Extracted records:
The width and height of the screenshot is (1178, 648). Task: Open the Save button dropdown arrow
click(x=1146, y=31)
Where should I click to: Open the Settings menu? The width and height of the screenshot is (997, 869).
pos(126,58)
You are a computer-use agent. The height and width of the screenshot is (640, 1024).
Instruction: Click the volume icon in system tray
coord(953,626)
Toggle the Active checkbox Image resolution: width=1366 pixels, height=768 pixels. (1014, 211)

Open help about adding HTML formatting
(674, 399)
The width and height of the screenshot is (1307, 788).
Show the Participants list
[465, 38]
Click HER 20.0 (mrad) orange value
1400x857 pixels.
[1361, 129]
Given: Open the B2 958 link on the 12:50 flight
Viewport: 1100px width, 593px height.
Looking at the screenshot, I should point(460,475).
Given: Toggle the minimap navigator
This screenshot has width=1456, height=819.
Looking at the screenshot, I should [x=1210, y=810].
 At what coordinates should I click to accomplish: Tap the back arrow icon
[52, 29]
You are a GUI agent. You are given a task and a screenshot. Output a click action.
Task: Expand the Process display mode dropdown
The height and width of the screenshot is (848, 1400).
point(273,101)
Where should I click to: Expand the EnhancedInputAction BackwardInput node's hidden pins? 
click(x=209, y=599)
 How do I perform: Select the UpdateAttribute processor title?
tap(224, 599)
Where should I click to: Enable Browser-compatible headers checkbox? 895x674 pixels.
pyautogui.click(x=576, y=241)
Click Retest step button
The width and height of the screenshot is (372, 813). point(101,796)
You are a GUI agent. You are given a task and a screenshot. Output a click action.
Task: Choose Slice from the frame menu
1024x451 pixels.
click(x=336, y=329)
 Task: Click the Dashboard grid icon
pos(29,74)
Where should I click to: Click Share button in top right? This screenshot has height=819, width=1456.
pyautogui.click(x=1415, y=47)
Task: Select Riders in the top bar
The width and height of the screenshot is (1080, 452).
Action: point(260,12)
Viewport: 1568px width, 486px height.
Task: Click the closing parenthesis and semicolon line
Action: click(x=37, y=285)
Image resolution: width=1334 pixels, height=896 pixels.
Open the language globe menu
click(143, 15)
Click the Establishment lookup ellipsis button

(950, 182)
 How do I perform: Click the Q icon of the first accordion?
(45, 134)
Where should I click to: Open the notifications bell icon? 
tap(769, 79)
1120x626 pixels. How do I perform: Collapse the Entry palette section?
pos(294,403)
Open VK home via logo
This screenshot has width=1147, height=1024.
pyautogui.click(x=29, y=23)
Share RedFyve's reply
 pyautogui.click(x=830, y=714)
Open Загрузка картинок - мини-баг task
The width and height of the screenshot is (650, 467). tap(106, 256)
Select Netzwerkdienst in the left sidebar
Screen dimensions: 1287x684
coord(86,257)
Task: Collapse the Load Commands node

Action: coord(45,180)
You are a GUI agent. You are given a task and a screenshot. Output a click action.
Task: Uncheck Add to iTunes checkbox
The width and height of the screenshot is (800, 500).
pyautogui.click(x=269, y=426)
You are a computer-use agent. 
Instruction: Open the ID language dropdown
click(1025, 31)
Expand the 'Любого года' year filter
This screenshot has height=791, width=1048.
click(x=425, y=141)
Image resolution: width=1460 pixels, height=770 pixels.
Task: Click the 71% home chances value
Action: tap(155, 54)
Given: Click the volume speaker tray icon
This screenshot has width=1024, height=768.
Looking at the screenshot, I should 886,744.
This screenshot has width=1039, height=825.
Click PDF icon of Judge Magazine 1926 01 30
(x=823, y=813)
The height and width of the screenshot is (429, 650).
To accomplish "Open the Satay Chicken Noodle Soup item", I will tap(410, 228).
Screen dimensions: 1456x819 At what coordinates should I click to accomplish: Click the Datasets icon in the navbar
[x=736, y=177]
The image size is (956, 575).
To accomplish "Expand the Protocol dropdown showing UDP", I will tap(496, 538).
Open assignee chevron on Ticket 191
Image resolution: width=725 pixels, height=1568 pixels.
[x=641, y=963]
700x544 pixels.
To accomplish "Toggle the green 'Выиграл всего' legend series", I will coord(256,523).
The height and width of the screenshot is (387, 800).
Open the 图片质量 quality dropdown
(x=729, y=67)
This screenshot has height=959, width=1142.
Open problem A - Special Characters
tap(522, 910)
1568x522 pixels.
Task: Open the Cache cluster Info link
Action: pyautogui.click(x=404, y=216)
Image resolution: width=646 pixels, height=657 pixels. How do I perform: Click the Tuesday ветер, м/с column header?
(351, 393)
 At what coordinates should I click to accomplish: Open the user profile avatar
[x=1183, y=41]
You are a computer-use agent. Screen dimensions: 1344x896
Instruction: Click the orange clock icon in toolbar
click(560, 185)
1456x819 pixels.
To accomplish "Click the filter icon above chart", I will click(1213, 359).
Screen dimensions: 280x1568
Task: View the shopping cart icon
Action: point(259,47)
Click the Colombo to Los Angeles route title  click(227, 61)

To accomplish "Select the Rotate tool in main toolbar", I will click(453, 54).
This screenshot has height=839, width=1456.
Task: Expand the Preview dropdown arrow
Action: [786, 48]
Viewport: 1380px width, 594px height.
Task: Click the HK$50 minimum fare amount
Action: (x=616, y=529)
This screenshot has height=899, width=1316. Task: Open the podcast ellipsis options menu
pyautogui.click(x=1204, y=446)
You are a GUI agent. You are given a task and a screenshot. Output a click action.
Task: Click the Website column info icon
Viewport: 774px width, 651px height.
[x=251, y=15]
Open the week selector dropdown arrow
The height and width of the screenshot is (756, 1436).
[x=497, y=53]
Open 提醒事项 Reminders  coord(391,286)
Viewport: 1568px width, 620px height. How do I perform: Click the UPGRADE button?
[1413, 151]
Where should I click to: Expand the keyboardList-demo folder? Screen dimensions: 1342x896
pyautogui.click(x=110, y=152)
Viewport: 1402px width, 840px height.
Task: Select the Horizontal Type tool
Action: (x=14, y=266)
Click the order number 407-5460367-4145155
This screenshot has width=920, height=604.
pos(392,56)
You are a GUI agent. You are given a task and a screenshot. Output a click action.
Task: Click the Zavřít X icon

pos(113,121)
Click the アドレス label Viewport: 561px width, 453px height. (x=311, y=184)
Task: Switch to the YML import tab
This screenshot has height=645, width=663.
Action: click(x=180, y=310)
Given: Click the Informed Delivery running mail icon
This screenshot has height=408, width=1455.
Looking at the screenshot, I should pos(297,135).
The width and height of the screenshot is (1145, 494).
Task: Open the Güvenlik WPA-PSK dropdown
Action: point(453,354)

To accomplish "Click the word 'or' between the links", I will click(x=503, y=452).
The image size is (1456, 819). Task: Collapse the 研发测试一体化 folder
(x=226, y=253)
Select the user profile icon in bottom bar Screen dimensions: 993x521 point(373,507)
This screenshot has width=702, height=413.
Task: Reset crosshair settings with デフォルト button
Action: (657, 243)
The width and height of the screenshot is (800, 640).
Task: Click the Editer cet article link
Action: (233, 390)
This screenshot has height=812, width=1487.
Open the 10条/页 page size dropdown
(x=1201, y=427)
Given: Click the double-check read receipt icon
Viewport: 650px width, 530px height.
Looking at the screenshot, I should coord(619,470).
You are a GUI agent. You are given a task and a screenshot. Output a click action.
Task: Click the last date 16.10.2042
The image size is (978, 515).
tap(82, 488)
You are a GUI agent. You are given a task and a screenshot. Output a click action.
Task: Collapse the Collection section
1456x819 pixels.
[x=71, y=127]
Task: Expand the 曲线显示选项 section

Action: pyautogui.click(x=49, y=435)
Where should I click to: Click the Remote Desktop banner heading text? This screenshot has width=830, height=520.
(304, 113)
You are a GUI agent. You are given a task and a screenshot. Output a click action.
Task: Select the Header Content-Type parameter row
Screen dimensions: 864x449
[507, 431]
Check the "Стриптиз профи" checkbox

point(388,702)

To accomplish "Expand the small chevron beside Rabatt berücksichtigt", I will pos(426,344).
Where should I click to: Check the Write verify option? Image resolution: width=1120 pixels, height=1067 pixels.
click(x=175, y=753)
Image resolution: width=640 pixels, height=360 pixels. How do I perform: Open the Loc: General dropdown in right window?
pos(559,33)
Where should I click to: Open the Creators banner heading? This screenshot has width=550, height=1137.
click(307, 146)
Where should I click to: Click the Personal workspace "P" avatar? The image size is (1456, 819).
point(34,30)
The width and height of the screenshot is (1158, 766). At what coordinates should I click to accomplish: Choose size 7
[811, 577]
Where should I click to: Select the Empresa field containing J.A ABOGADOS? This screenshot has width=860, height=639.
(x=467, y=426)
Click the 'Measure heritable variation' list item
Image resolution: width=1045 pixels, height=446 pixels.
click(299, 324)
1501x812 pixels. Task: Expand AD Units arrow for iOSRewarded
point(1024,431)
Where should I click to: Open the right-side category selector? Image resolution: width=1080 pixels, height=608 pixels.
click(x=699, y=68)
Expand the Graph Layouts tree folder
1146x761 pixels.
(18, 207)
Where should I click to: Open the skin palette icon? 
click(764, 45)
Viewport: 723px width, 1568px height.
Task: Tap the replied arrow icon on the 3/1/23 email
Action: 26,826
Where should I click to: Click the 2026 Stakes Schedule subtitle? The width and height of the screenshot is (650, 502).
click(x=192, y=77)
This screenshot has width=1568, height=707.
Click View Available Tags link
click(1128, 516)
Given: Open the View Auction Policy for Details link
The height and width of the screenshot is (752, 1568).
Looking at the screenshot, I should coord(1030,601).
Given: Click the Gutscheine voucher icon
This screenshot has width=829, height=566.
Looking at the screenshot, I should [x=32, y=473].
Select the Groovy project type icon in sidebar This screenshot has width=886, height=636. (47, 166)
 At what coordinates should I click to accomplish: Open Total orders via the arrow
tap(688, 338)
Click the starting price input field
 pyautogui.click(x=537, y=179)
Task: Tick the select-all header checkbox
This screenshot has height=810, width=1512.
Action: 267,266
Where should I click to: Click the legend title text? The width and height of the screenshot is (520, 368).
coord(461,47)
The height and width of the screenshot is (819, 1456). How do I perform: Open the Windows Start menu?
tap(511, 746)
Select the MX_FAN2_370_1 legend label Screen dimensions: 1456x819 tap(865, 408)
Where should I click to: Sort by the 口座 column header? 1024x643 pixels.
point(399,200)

Instructions for the task:
Can you return, unchanged, the lines of the records between the one holding "Where should I click to: Open the right-side" and the one holding "click(x=192, y=77)", inclusive?

Written response:
Where should I click to: Open the right-side category selector? Image resolution: width=1080 pixels, height=608 pixels.
click(x=699, y=68)
Expand the Graph Layouts tree folder
1146x761 pixels.
(18, 207)
Where should I click to: Open the skin palette icon? 
click(764, 45)
Viewport: 723px width, 1568px height.
Task: Tap the replied arrow icon on the 3/1/23 email
Action: 26,826
Where should I click to: Click the 2026 Stakes Schedule subtitle? The width and height of the screenshot is (650, 502).
click(x=192, y=77)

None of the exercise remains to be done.